7. Status Columns and Cells (The Heart of the Module)
 

Each configurable column represents a status type.

Examples:
 

  • Sales Stage

  • Execution State

  • Approval Status

  • Custom Tag Group

  • Internal Review Step
     

Inside each cell:
 

  • A status label is shown (often color-coded)

  • If no status is set, a placeholder like “Select status” appears

  • Clicking the cell opens a dropdown with available statuses
     

Statuses can include:
 

  • Simple labels (e.g.

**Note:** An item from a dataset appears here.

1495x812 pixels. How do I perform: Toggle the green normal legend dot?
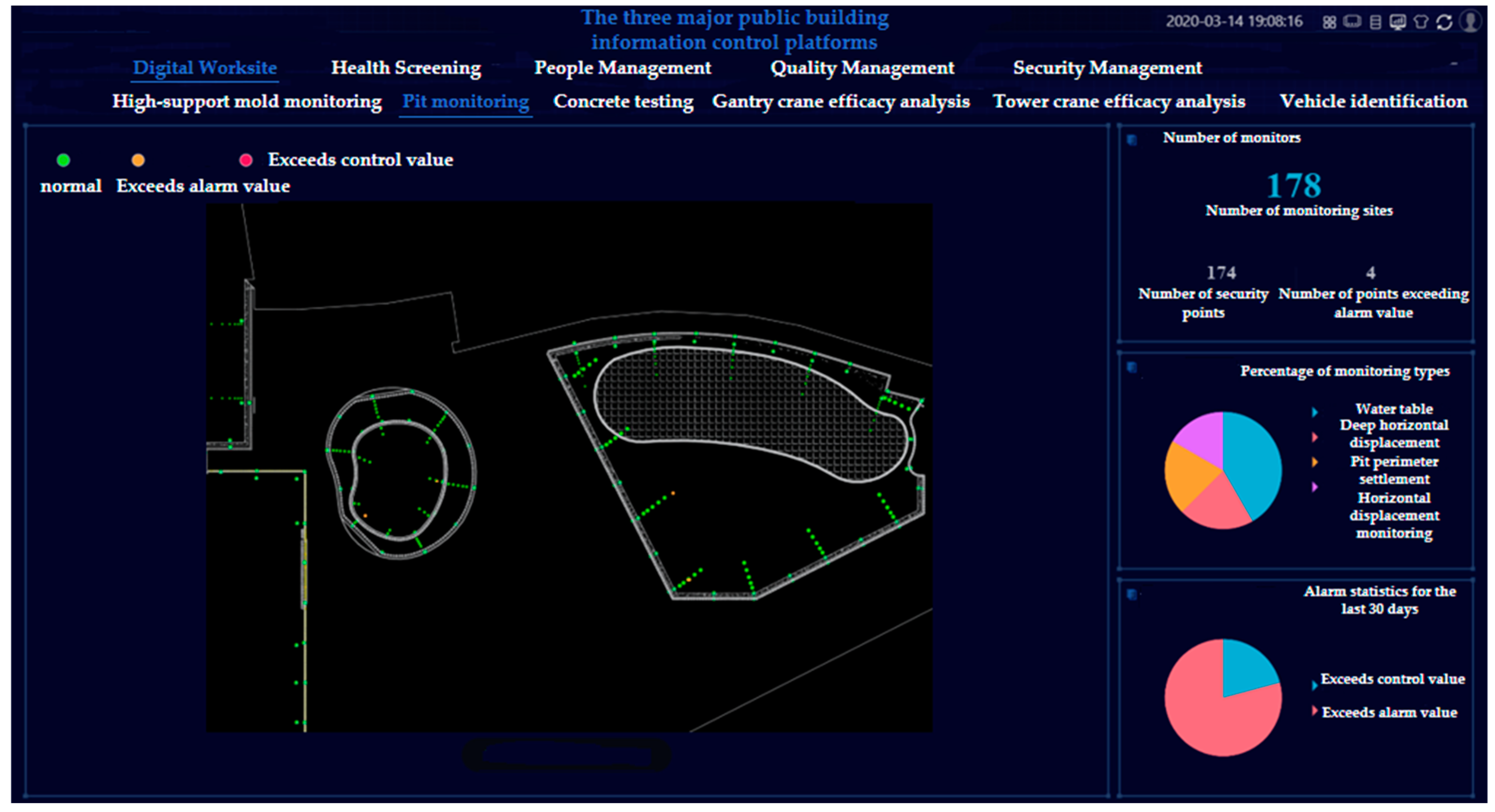[x=63, y=160]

Pending, Done)

  • Colors for quick scanning

  • Optional date or value fields (depending on configuration)
     

This makes updating data fast and intuitive.
 


8. Time-Based Behavior (Month and Year)
 

A critical concept of Status Controller is that status values are time-scoped.
 

This means:
 

  • Statuses are stored per customer, per column, per month

  • Changing the month/year shows a different snapshot

  • Historical progress can be reviewed by switching months
     

This is extremely powerful for:
 

  • Monthly tracking

  • Performance comparison

  • Progress auditing

  • Reporting trends over time
     


9. Search and Filtering
 

The search input filters customers in real time:
 

  • By customer name

  • By related identifiers (depending on implementation)
     

This is especially useful when dealing with large folders.
 

Pagination controls like Load More or Load All prevent performance issues while still allowing access to full datasets.
 


10. Settings and Configuration (High Level)
 

The gear icon opens the Status control settings, which is where the structure of the Status Controller is defined.
 

From settings, admins can:
 

  • Choose which folder feeds customers into the controller

  • Define up to 10 columns

  • Assign tags to columns

  • Define status options for each tag

  • Choose colors and behaviors
     

Once configured, the Status Controller page automatically reflects those rules.
 

Users on the page never need to think about configuration — they only interact with the result.
 


11. How Data Is Stored and Used
 

Behind the scenes:
 

  • Column definitions live in the status configuration table

  • Customer-status values are stored in cus_status
     

  • Each record links:
     

    • Customer

    • Status column

    • Selected status

    • Month and year
       

This design allows:
 

  • Fast loading

  • Historical views

  • Clean separation between structure and data
     


12. How Users Typically Use the Status Controller
 

In daily work, users:
 

  • Open the Status Controller

  • Select the current month

  • Scan rows to see progress

  • Click cells to update statuses

  • Use colors to identify bottlenecks

  • Use Responsible column to follow up with the right person
     

No extra navigation is needed.
 


13. Why Status Controller Is Powerful
 

The Status Controller is powerful because it:
 

  • Replaces dozens of separate lists and reports

  • Makes progress visible instantly

  • Reduces clicks and context switching

  • Adapts to different business processes

  • Supports both overview and detail editing
     

It is not just a report — it is a live operational control panel.
 


14. Relationship to Other Modules
 

  • It complements Customer lists, not replaces them

  • It works alongside Missions and Automations

  • It often drives decisions that trigger follow-ups or tasks

  • It integrates naturally with Biz1’s folder-based structure
     


15. Summary (Plain Words)
 

The Status Controller is a smart, configurable grid that lets teams:
 

  • See all customers

  • Track progress across multiple dimensions

  • Update statuses quickly

  • Work month by month

  • Stay aligned as a team
     

It turns customer data into actionable visibility.